This is for everyone, but especially for frankm7 who had a question about his diet in another post. It is about how to determine your training intensities.
This is important, as it will give you a zone to shoot for so you can maximize your fat burning potential. To tell the truth if you don’t know it you have no idea if you are actually burning body fat or not. Without it you are just guessing. This is a science. There is no reason to guess. It to is going to be a real pain but you will get use to the feeling of how to determine when you have hit your training zone because you will know how hard you had to push yourself in the past top reach it. This is unless you are at a machine that will automatically calculate it for you. Following about 2 months of training you may have a considerably lower resting heart rate. (About 10 to 20 beats per minute slower) Therefore, you should recomputed you target zone periodically. I will show you how to do this. You already know how to figure your resting heart rate. But I will include it as well in case you forget.
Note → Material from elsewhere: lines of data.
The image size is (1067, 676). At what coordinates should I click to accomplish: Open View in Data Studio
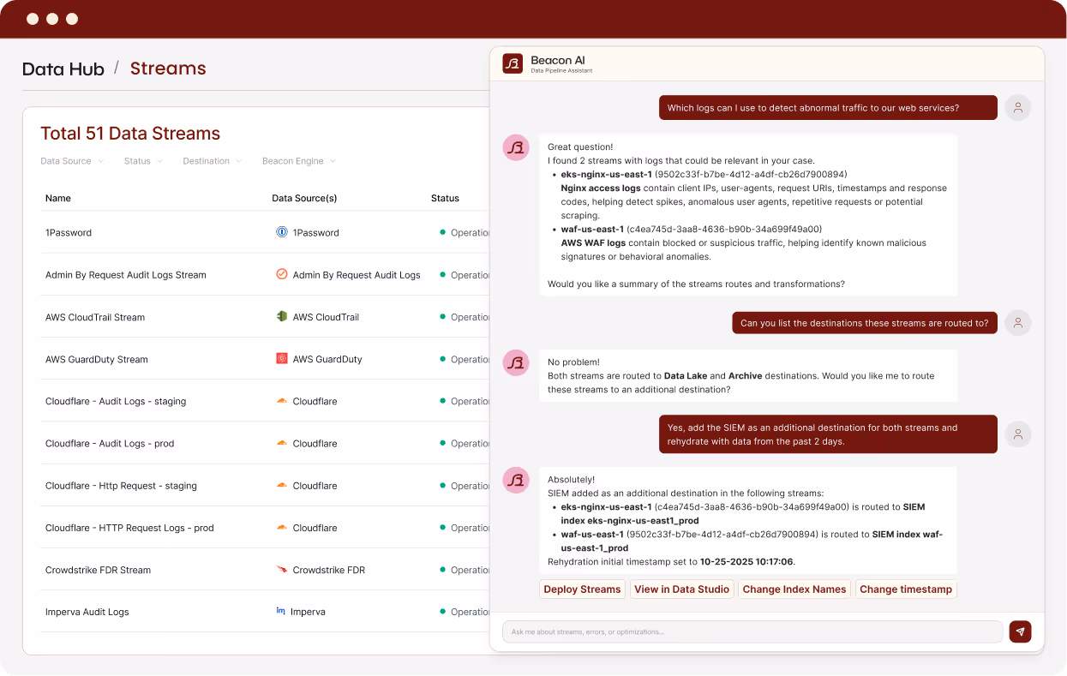[x=681, y=589]
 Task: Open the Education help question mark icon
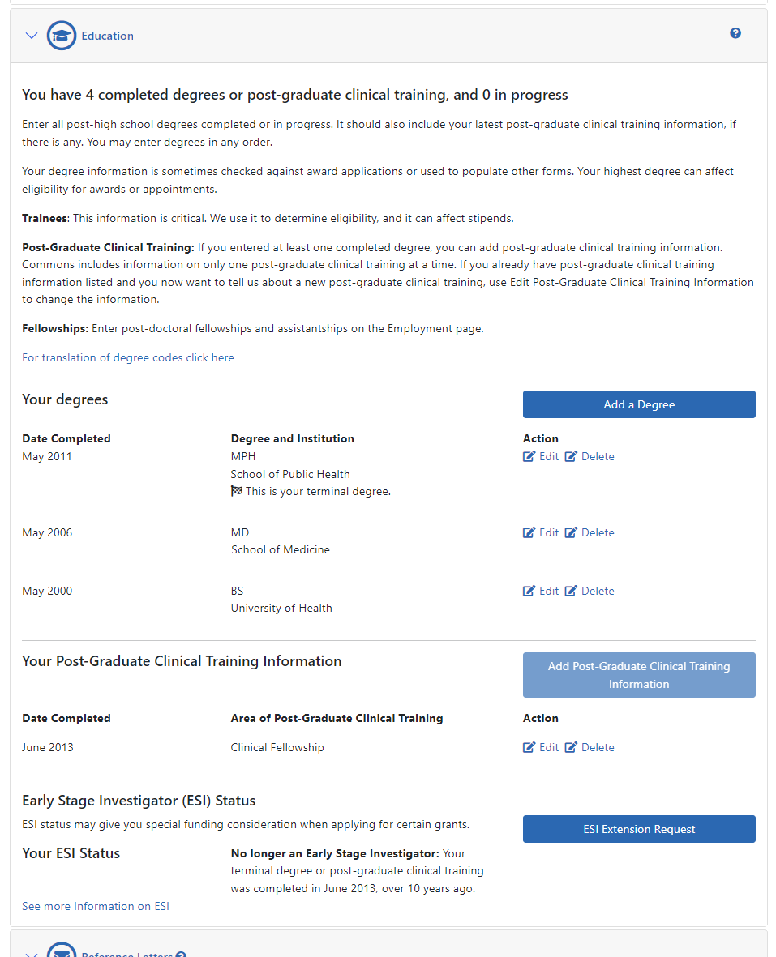(735, 33)
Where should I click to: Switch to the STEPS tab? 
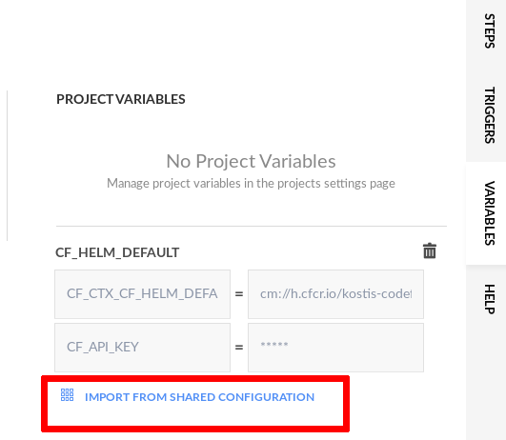pyautogui.click(x=489, y=31)
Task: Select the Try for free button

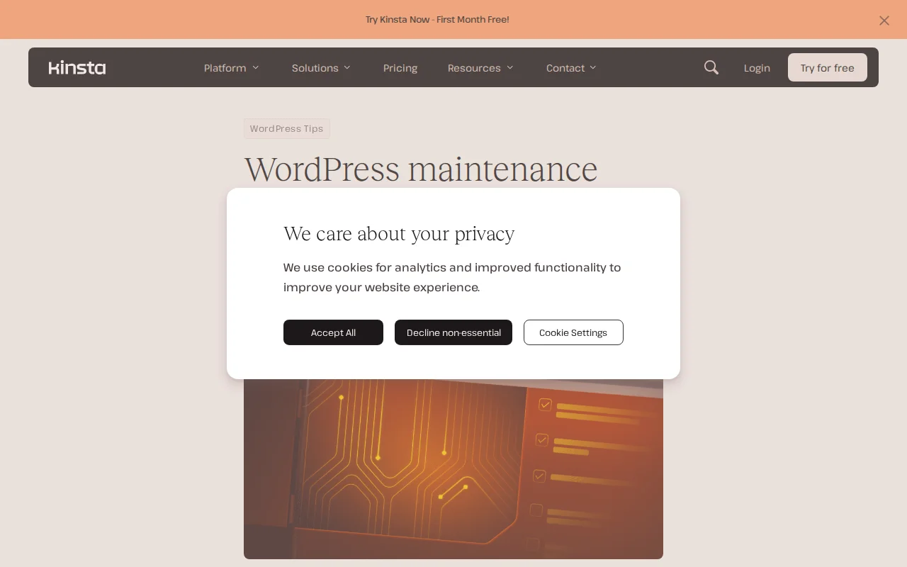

1) Maximum Heart Rate ( MHR) = 220 - your age = MHR
If you were at 20 years of age…
220 - 20 = 200 beats per minute ( bpm) This is actually your MHR

2) Resting Heart Rate ( RHR ) = 45 bpm ( You need to count the number of heartbeats that your heart beat beats in a 30-second time period. Multiply that number by 2. This represents the number of times your heart beats in 1 minute = beats per minute =bpm Or simple put your resting heart rate.)

3) Heart Rate Reserve (HRR) = MHR - RHR = HRR
200 - 45 = 155 bpm

So your MHR = 200 bpm
Your RHR = 45 bpm
Your HRR = 155 bpm

Now we will figure your training intensities at 40%, 50%,60%,85%
This will make sense in a minute. Just keep reading.
This is how you figure up your training Intensities using the information from above.

Training Intensities (T I ) = (HRR x %TI) + RHR = TI
Note. Here it is important to convert the percentages into a decimal. So 40% will equal .40

40% TI = ( 155 x .40 ) + 45 = 107 bpm
50% TI = ( 155 x .50) + 45 = 123 bpm
60% TI = ( 155 x .60 ) + 45 = 138 bpm
85% TI = ( 155 x .85 ) + 45 = 177 bpm

The recommended cardio respiratory training zone is between 60% and 85% training intensities Individuals who have been physically inactive or are in poor or fair cardio respiratory fitness may have to start off at the 40 to 50% training intensities until they have worked their way up to the 60 to 85% training zone.

In the middle of your cardio routine take a few minutes out of your time and find your pulse. You need to count the number of heartbeats that your heart beat beats in a 30-second time period. Multiply that number by 2. This represents the number of times your heart beats in 1 minute = beats per minute =bpm ( That is unless the machine you are on has a counter that will calculate this for you.)
Now compare that number with the numbers above. This will tell you if you are burning body fat or not. Using the example above one would need to keep their heart rate up to 138 to 177 bpm for 30 minutes to burn their present body fat. You need to eat, as you want to increase your lean muscle mass and burn off only your body fat.